> [Data for the task]
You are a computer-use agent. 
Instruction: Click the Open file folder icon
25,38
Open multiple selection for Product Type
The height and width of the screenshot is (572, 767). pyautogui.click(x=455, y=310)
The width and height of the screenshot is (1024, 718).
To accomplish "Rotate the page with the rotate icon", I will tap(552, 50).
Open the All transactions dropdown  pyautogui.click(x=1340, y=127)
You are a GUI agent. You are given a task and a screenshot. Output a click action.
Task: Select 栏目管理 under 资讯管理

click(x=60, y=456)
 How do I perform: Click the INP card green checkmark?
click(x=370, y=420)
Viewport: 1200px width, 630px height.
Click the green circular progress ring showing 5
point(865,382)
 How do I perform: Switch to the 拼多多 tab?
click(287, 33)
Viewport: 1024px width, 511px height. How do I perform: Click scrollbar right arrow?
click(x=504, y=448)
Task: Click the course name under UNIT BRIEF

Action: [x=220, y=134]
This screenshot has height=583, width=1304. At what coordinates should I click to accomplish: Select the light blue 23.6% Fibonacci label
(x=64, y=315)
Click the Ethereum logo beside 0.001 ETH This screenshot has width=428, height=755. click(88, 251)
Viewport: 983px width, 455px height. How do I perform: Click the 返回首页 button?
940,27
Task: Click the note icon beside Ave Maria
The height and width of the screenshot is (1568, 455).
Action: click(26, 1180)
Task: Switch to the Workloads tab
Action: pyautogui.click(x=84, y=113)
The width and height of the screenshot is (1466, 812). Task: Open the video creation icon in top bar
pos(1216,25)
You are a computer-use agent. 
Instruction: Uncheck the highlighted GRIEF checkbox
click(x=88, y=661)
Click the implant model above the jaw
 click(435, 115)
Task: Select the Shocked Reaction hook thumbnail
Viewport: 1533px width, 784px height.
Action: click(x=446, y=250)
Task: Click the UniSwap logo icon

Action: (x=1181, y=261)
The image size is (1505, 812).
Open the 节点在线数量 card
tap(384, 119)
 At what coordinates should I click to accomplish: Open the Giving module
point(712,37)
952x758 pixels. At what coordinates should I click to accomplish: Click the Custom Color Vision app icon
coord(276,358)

> [What to do] Repeat the listing above, starting with the line containing "You are a GUI" and going on through the line containing "Action: [x=220, y=134]", with 26 added to every coordinate in the answers.

> [Written answer]
You are a GUI agent. You are given a task and a screenshot. Output a click action.
Task: Select 栏目管理 under 资讯管理

click(x=86, y=482)
 How do I perform: Click the INP card green checkmark?
click(x=396, y=446)
Viewport: 1200px width, 630px height.
Click the green circular progress ring showing 5
point(891,408)
 How do I perform: Switch to the 拼多多 tab?
click(313, 59)
Viewport: 1024px width, 511px height. How do I perform: Click scrollbar right arrow?
click(x=530, y=474)
Task: Click the course name under UNIT BRIEF

Action: [x=246, y=160]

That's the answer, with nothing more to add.